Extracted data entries
--- START ---

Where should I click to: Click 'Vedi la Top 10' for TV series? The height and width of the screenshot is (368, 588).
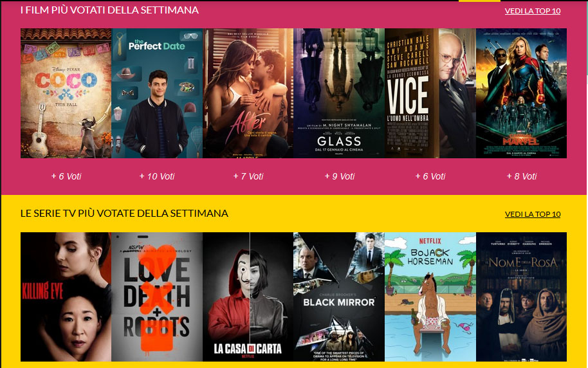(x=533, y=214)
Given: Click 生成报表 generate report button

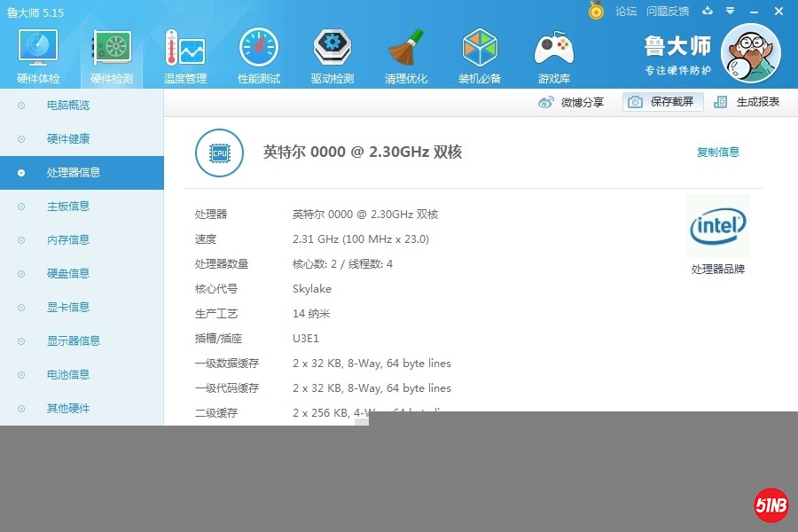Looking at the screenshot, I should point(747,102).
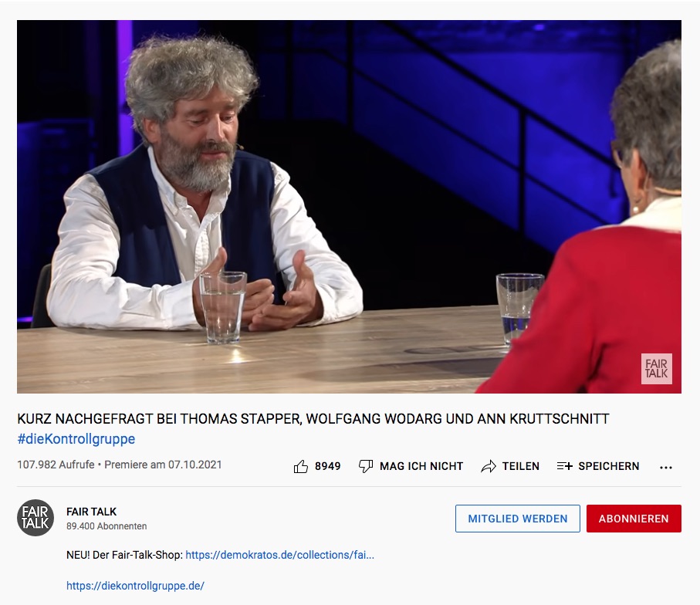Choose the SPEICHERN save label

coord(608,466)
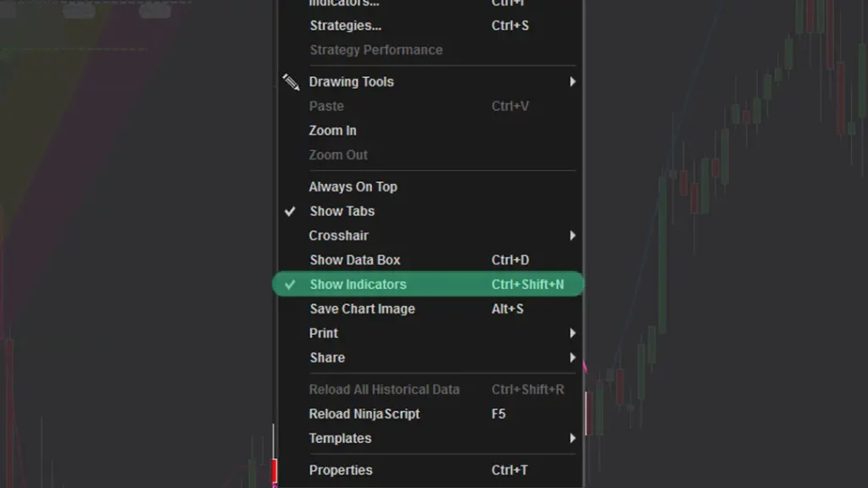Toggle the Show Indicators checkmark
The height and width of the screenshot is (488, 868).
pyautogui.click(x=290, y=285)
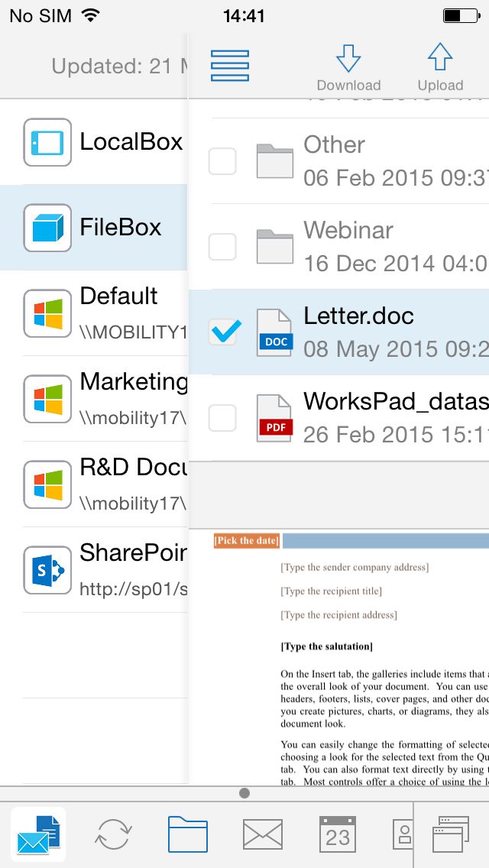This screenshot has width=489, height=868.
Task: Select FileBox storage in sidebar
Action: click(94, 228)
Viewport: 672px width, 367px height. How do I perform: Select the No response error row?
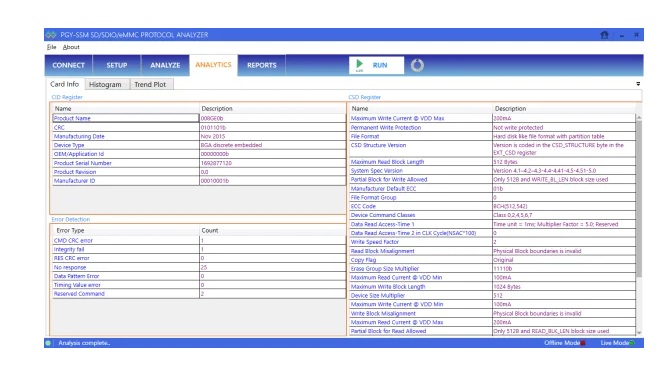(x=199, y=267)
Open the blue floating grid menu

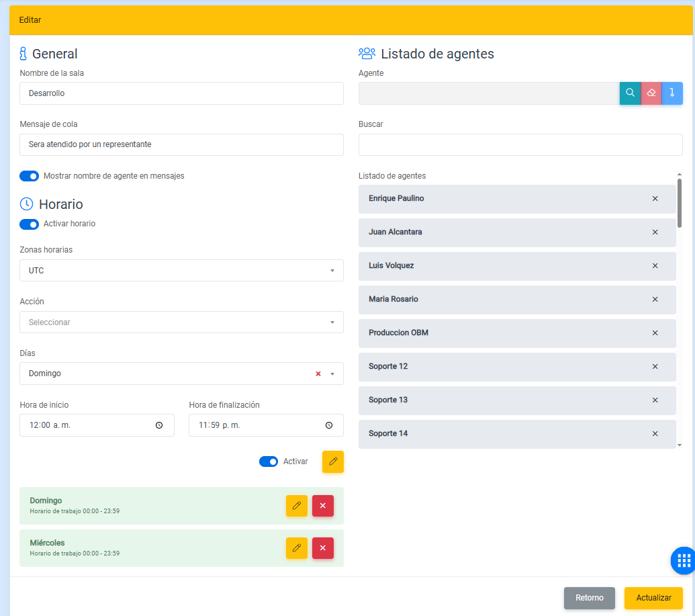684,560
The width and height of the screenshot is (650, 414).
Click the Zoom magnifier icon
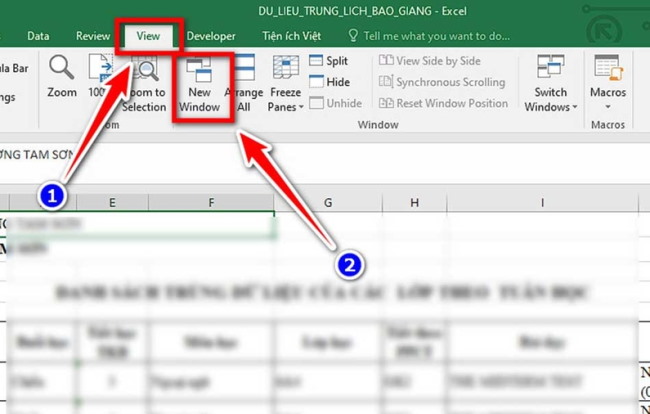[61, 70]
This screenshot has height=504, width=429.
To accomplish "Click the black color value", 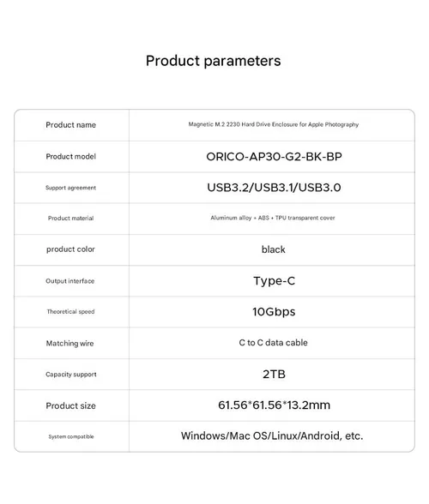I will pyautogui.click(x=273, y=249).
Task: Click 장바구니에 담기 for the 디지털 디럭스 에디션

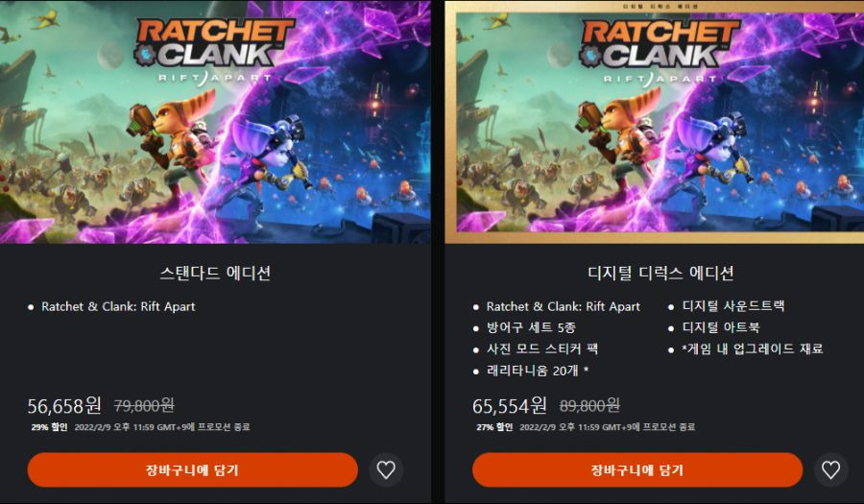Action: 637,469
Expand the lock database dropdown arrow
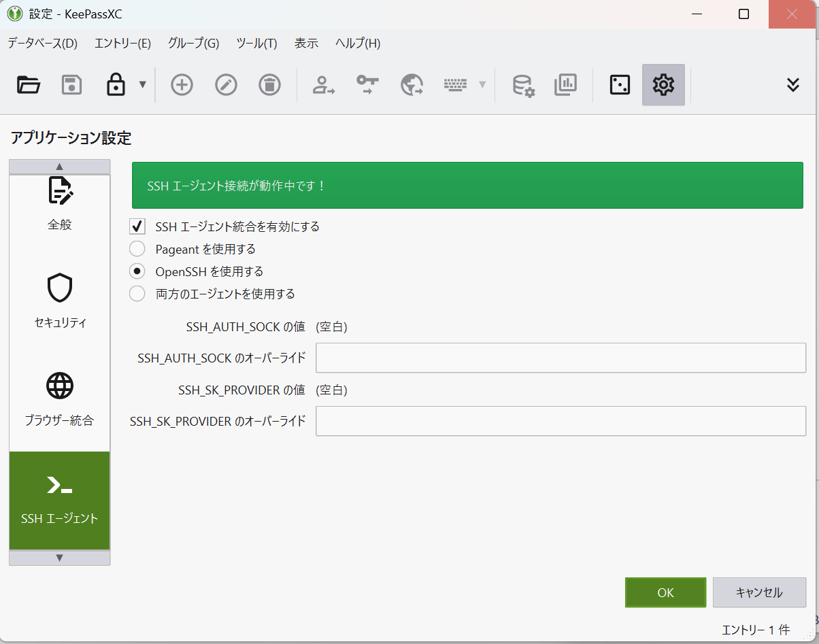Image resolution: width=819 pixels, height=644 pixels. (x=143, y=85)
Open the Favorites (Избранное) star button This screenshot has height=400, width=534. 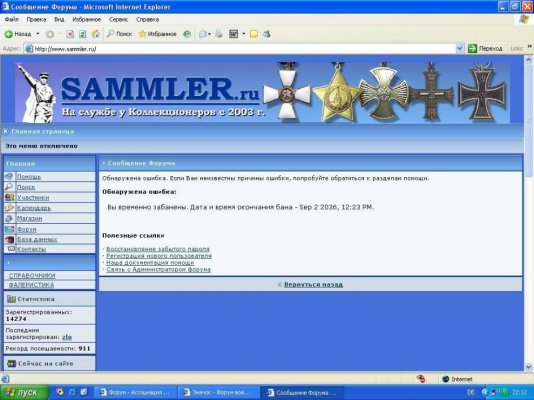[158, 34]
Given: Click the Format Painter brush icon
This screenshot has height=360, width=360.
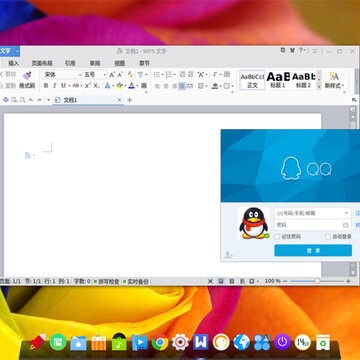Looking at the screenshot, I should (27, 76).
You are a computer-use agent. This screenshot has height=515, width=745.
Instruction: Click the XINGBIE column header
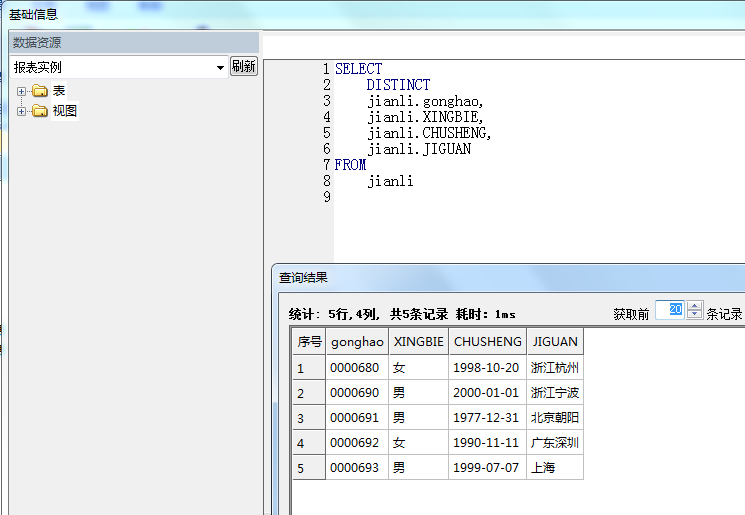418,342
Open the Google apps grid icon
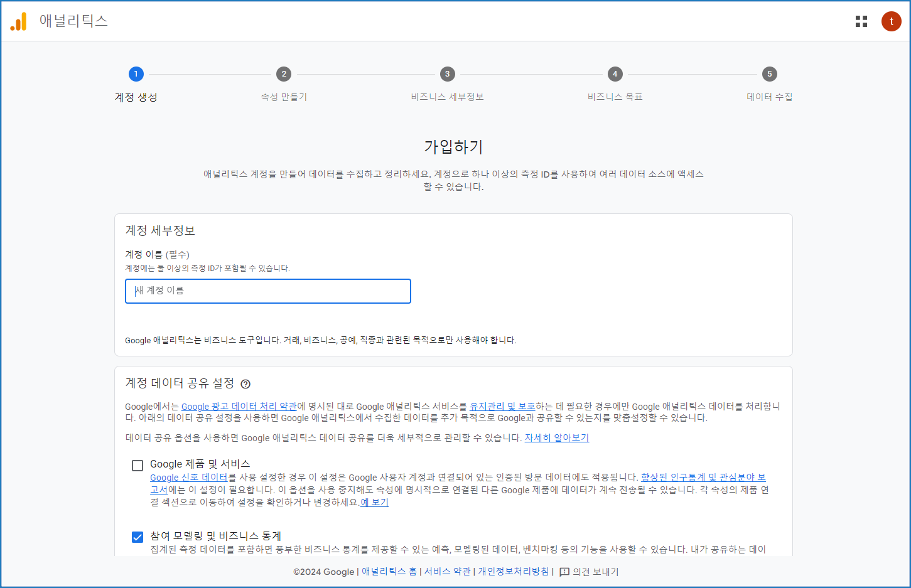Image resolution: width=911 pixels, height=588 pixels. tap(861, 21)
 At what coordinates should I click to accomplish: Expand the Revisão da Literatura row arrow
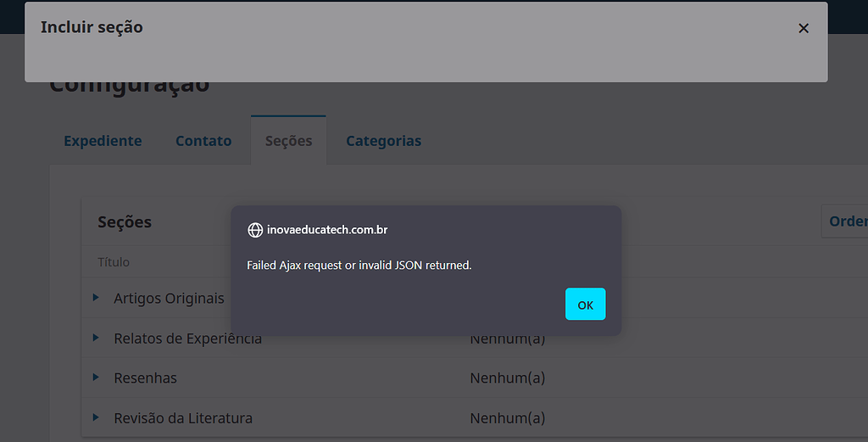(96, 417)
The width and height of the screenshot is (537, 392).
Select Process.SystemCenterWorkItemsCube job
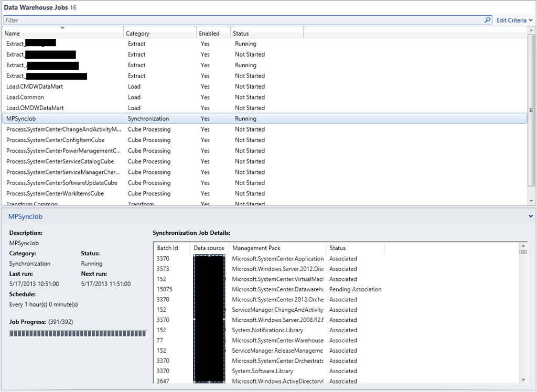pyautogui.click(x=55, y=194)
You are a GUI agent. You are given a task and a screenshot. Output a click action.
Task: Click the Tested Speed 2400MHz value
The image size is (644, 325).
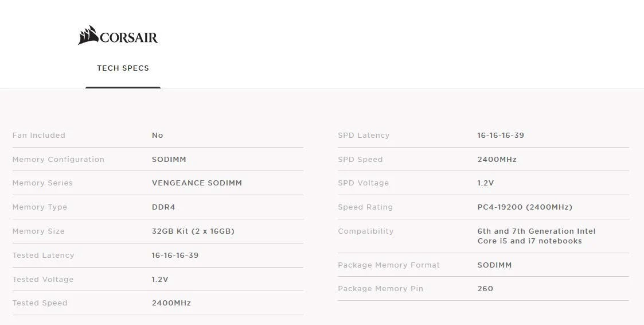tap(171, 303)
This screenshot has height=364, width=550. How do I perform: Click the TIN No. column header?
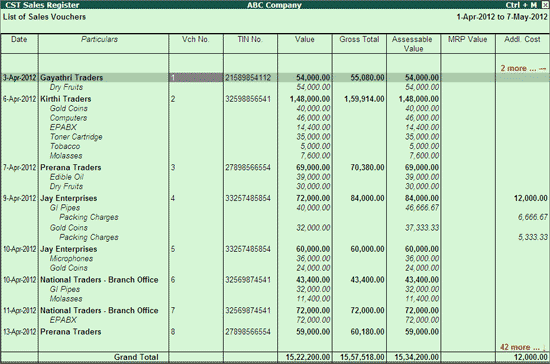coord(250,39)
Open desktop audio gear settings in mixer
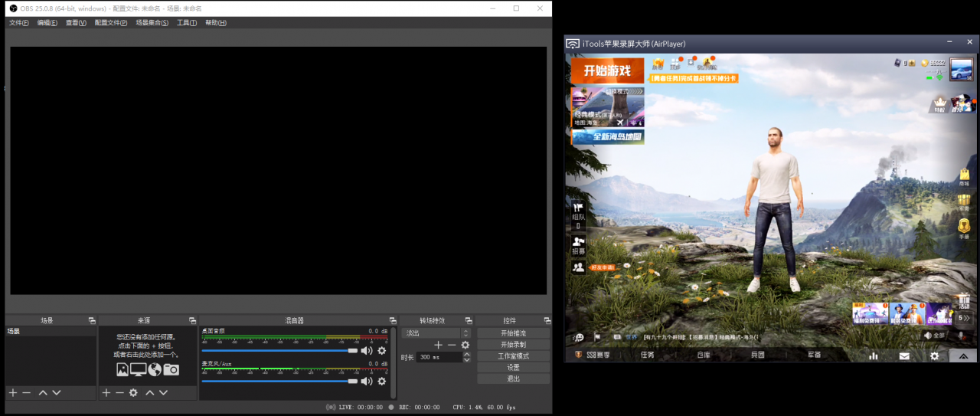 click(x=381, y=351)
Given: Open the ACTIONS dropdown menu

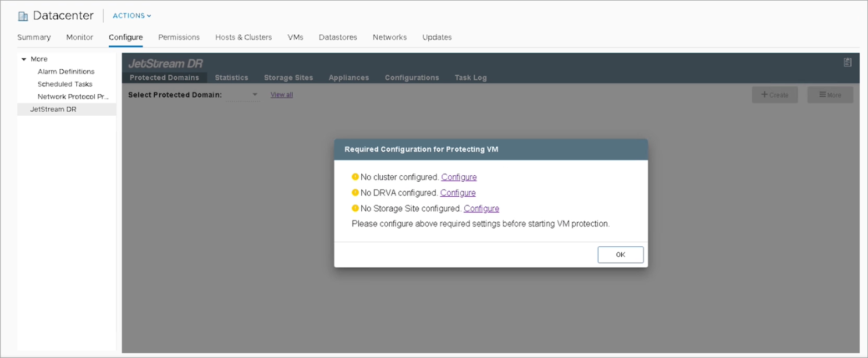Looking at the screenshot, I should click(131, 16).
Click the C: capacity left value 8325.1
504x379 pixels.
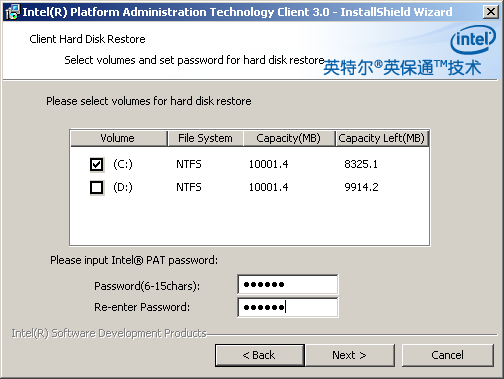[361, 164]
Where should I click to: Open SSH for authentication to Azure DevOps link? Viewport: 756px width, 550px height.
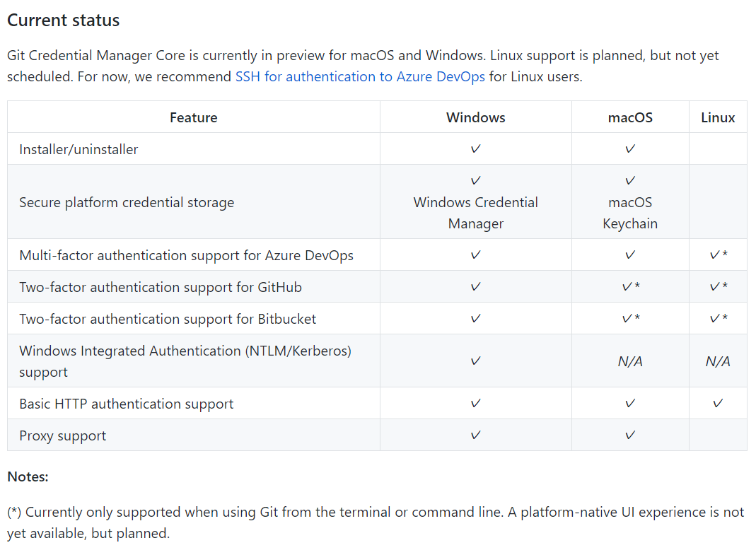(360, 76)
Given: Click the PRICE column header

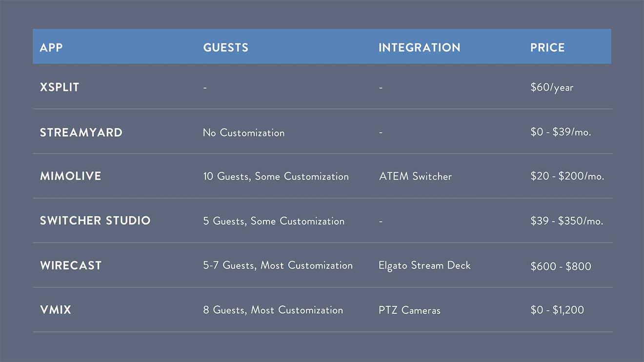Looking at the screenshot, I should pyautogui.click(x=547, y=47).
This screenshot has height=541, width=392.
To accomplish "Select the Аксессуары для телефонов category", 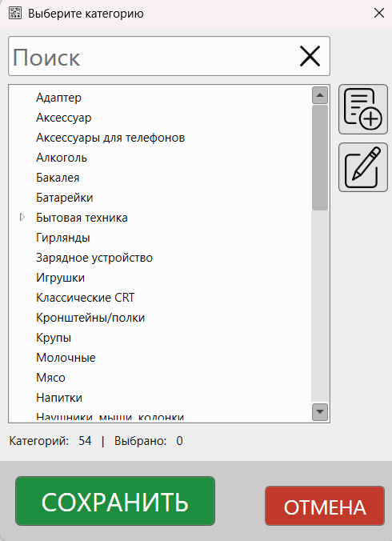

--- END ---

**Work order:** Lines from the entries that contain the string "agent" are what must be copied.

**Task response:**
You are a computer-use agent. This screenshot has height=515, width=745.
You are a GUI agent. You are given a task and a screenshot. Output a click action.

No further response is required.